Basically just a sine wave with some envelope baloney played through the entire scale from C1 down to G-1. Hopefully they're useful to someone.

https://dl.dropbox.com/u/35990709/CP_SUBS.zip

cool stuff man!

this may sound stupid...it probably is but...how do you tell the key of a song!?

i'd say it has something to do with tuning, but then again when i think of classical music the tuning is always the same, there's no drop tunings etc.

you seem to know about that stuff, that's why i'm asking :)
 
cool stuff man!

this may sound stupid...it probably is but...how do you tell the key of a song!?

i'd say it has something to do with tuning, but then again when i think of classical music the tuning is always the same, there's no drop tunings etc.

you seem to know about that stuff, that's why i'm asking :)

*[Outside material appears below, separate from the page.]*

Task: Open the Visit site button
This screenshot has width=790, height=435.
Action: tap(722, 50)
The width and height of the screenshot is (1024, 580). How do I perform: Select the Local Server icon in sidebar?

The music scale being used, the notes being played, tell you the key. That's music 101, very very basic!
 
Question, does it matter in a live band situation to have the bass drops according to the key of the song?

Thanks!
 
Question, does it matter in a live band situation to have the bass drops according to the key of the song?

Thanks!

It's up to you. It doesn't matter as much as something like having your guitar in tune, but it can matter depending on the material. Try it and see how it sounds.

I believe (and correct me if I'm wrong here) that most folks just tune their bass drops to whatever tuning their guitar is in. Playing in Drop C? Sub drops in C, etc..
 
Yea it helps to keep things a little tighter sounding if you tune the sub drop to same note as what you're chugging on.

When you get really low it ends up just sounding like wind anyways, but for sure if you can "hear" the fundamental frequency of the note in the sub and it's an octave down from the lowest bass note it's going to sound nice and "resolved" when you hit that root.

For the record these probably need some compression to keep sub resonating for the duration of the sample.